# OpenOffice 3 = Free PDF Editor + Acrobat Writer



## ThinkFree (Jan 30, 2008)

Though you write PDF documents without Adobe Acrobat, there aren’t many choices for editing PDF files. Most PDF editors are either commercial or offer very limited functionality.

All this is expected to change when Sun releases OpenOffice 3 in the next few months as it includes native PDF import and export features. See the slide above.
You will be able import PDF files into Draw (PowerPoint), perform the edits and then export them as hybrid PDFs meaning you can edit the PDF files back again in OpenOffice.
OpenOffice 3 will be available on Windows and Mac. It may not have all the PDF editing features of Acrobat but may still satisfy the needs of most users who only require basic editing.

Source


----------



## Ramakrishnan (Jan 30, 2008)

We have to see how Adobe reacts.


----------



## iMav (Jan 30, 2008)

a major usp for OOo


----------



## victor_rambo (Jan 30, 2008)

Wow!


----------



## The Conqueror (Jan 30, 2008)

Thanks for the news


----------



## casanova (Jan 30, 2008)

Now, what happened to Adobe. They cribbed when MS tried to implement it in Office 2007


----------



## axxo (Jan 30, 2008)

how adobe reacts? release ver 9.0...v10,v11,v12..even after 100 release..you can only read pdfs..nothing more can be done.


----------



## contactpraven2001 (Jan 30, 2008)

well it would be good to know these news but more fun begins after the reaction of adobe on this ..........


----------



## Cool G5 (Jan 30, 2008)

That's a great news.*gigasmilies.googlepages.com/36.gif


----------



## kumarmohit (Jan 30, 2008)

I guess they should focus on making it faster first. I mean why is it that OS X ppl can have a native Aqua version and Windows and Linux ppl still have to rely on the Java virtual machine


----------



## Tech.Masti (Jan 30, 2008)

^^^ ya, its too slow 
BTW, thanks for the news


----------



## mrbgupta (Jan 31, 2008)

axxo said:


> how adobe reacts? release ver 9.0...v10,v11,v12..even after 100 release..you can only read pdfs..nothing more can be done.

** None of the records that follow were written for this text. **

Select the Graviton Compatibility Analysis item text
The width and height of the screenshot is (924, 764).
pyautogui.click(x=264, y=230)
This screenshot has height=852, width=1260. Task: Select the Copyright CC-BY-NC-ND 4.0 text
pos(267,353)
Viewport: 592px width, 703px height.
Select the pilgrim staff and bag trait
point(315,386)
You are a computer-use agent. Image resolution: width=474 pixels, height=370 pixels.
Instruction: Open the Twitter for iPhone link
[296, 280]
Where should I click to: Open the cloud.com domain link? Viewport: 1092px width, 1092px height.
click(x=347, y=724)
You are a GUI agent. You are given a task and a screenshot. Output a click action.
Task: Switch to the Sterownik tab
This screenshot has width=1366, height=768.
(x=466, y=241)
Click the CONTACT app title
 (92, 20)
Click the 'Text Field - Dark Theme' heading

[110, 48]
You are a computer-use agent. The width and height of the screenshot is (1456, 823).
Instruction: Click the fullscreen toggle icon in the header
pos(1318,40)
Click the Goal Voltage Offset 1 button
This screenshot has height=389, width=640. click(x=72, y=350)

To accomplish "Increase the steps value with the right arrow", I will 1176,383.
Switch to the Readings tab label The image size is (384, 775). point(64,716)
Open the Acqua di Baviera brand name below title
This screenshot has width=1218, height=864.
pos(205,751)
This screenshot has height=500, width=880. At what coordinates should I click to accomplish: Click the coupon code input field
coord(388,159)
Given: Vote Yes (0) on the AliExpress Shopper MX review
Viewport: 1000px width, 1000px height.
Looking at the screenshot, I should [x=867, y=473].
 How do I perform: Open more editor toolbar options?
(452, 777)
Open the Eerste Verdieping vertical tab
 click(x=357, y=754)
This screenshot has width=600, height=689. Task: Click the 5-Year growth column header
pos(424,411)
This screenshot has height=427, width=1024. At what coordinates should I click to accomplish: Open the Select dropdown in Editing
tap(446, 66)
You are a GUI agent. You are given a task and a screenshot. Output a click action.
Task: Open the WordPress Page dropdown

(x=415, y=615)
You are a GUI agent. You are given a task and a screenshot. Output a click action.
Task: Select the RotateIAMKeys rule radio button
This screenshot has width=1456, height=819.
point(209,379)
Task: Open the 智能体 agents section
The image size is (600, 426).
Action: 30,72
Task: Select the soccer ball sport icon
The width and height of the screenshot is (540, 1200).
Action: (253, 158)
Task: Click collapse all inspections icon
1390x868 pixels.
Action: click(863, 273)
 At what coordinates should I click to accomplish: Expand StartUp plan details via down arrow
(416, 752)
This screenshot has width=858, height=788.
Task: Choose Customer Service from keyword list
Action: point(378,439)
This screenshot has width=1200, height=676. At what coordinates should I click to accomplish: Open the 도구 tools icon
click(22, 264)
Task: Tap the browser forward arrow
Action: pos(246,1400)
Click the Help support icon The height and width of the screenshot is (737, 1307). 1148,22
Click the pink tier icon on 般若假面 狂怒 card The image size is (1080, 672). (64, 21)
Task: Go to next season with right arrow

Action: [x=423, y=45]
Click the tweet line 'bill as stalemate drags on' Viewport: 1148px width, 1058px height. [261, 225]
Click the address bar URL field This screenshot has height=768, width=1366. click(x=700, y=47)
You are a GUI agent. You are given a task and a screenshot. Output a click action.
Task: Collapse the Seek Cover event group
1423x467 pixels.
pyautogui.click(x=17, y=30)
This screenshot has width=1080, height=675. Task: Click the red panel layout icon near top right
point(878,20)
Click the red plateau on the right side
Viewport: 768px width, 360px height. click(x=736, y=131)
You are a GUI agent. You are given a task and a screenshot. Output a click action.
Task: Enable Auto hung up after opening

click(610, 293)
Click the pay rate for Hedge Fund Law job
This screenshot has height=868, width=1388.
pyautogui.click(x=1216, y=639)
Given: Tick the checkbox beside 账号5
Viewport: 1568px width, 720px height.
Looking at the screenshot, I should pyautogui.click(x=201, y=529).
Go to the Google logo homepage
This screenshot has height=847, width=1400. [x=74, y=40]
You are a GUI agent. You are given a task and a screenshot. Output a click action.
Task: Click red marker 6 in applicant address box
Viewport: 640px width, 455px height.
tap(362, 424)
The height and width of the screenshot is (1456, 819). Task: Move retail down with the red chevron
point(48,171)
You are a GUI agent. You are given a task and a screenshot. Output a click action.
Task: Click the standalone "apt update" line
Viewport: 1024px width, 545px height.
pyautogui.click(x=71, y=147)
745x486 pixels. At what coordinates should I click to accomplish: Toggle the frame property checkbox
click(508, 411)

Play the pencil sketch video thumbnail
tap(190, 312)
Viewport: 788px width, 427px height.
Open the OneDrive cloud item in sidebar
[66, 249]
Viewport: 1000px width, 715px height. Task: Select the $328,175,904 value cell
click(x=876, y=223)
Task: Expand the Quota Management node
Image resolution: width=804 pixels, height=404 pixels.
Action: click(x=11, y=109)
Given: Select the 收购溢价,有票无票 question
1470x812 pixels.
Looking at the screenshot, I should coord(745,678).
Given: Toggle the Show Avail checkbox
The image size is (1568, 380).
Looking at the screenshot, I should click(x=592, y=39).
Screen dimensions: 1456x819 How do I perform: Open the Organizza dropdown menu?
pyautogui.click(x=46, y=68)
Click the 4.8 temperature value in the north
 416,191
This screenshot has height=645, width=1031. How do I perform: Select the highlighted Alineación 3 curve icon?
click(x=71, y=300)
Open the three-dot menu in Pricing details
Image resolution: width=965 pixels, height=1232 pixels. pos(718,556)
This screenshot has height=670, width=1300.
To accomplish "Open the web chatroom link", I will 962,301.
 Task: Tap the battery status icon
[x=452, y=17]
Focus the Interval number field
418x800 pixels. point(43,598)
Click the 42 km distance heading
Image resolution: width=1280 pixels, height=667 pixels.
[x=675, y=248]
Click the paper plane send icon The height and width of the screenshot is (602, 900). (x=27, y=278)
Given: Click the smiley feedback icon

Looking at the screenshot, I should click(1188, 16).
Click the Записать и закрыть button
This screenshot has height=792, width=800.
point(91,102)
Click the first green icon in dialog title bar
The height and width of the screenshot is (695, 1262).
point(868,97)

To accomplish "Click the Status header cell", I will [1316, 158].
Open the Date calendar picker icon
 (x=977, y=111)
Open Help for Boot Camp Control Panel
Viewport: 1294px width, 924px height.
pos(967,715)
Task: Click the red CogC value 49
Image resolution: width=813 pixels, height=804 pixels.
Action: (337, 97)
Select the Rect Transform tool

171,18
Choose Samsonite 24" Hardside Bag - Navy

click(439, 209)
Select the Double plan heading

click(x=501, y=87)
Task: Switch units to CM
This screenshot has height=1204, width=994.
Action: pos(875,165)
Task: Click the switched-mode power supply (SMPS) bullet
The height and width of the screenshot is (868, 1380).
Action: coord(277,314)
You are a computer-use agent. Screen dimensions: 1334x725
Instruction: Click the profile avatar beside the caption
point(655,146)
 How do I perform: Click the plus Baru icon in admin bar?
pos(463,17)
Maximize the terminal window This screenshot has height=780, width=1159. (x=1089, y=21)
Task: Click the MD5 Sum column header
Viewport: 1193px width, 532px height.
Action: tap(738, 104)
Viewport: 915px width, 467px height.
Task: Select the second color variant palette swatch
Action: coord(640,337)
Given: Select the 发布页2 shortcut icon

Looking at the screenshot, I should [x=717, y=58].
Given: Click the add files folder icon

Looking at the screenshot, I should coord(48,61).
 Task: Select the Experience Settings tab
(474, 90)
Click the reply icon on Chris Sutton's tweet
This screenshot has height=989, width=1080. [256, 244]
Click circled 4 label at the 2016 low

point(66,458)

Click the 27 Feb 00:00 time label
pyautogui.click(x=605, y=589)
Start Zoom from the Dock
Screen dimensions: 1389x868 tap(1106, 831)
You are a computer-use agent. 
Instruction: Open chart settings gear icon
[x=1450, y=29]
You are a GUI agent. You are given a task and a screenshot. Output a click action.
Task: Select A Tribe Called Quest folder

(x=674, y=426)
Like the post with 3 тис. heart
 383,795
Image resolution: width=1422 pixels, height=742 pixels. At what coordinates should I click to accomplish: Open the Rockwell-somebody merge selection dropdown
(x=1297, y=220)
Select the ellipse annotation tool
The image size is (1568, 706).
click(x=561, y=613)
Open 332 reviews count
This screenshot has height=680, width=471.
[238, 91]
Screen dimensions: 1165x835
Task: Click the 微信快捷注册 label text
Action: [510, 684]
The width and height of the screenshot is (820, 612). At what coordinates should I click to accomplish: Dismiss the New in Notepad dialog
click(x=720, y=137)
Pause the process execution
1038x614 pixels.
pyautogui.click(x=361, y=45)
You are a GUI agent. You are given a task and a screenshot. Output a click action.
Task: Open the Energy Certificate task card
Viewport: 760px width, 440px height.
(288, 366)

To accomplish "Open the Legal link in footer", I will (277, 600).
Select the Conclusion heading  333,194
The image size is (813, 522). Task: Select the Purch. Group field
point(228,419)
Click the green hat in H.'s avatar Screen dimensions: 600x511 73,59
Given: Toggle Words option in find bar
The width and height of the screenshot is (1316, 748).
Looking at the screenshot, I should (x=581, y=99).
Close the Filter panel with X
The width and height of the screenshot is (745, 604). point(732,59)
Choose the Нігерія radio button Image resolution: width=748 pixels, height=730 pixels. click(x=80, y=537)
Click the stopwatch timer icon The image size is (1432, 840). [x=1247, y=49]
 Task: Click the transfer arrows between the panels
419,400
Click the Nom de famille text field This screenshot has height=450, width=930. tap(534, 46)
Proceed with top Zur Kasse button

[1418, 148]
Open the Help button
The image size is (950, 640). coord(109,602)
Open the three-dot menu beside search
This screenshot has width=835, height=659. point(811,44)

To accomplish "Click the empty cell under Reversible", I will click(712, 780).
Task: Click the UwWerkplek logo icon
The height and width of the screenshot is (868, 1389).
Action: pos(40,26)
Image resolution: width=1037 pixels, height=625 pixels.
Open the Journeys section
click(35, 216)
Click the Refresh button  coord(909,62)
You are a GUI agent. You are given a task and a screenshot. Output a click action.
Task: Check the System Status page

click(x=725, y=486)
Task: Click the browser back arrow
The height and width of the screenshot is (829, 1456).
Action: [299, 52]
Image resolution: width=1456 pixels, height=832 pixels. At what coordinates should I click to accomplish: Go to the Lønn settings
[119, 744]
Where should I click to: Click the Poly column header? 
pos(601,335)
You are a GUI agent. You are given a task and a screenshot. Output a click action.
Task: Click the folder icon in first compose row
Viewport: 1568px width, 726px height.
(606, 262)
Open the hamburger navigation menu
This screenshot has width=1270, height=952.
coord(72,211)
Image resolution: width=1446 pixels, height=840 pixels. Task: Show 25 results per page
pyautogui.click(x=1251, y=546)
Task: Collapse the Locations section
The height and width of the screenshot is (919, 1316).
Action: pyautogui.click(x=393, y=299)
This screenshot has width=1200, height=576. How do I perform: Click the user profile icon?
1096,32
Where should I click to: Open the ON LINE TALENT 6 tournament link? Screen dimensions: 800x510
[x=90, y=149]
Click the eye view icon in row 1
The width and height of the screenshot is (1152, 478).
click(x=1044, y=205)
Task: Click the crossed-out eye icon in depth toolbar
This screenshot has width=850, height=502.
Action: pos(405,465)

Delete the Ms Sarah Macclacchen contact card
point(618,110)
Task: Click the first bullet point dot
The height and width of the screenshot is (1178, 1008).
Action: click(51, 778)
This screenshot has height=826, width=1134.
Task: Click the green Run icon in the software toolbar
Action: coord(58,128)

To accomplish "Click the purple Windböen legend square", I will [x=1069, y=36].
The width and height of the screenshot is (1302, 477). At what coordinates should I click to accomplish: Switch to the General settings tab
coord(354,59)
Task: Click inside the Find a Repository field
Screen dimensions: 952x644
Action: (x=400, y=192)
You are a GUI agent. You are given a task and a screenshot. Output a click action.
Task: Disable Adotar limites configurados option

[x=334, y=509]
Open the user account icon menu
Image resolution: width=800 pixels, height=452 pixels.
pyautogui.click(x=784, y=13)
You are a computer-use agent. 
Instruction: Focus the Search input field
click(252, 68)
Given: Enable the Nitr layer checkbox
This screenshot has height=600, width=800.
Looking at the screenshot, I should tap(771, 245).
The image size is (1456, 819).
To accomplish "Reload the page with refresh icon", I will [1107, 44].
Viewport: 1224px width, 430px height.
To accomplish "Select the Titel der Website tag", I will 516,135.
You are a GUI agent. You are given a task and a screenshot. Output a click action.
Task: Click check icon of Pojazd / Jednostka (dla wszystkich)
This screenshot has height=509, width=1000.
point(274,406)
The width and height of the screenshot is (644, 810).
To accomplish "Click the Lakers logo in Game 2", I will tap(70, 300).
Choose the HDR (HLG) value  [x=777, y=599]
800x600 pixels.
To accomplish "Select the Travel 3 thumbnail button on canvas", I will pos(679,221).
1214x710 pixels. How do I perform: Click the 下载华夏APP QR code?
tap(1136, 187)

means? adobe acrobat can only read pdf files?


----------



## amitava82 (Jan 31, 2008)

I guess he is confused with Acrobat Reader and Acrobat..


----------



## praka123 (Jan 31, 2008)

really a very useful feature.now the best thing which need to happen is to make OOo fast!thats it!it pwns M$ Office may be(dreamsss!)


----------



## MetalheadGautham (Jan 31, 2008)

Yet another reason to rejoce for us OOo users *gigasmilies.googlepages.com/36.gif


----------



## NucleusKore (Jan 31, 2008)

Better download the alpha or beta versions, lest adobe try to stop them from releasing
*farm3.static.flickr.com/2180/2122604477_1f3f245df7_o.png


----------



## x3060 (Feb 1, 2008)

its a nice move , and its gonna be a huge set back for acrobat . .


----------



## phreak0ut (Feb 1, 2008)

NucleusKore said:


> Better download the alpha or beta versions, lest adobe try to stop them from releasing
> *farm3.static.flickr.com/2180/2122604477_1f3f245df7_o.png



+1


----------



## ravi_9793 (Feb 1, 2008)

This is great news.


----------



## mavihs (Feb 2, 2008)

Yuppiee!!! Thanx for the news!!!


----------



## gary4gar (Feb 2, 2008)

umber cool


----------



## mkmkmk (Feb 3, 2008)

wow thanks for news ...


----------



## praka123 (Feb 3, 2008)

gary4gar said:


> *umber* cool


woh kya hota hai?


----------



## CadCrazy (Feb 3, 2008)

Umber means Sky


----------



## praka123 (Feb 3, 2008)

^I though he is trying to say "uber cool "


----------



## nileshgr (Feb 3, 2008)

cool. OOo 3 not for *NIX ?


----------



## MetalheadGautham (Feb 3, 2008)

The Unknown said:


> cool. OOo 3 not for *NIX ?


actually, OOo 3 mainly for *NIX .


----------



## nileshgr (Feb 3, 2008)

MetalheadGautham said:


> actually, OOo 3 mainly for *NIX .


answin said tht its ther for win and mac. so asked.


----------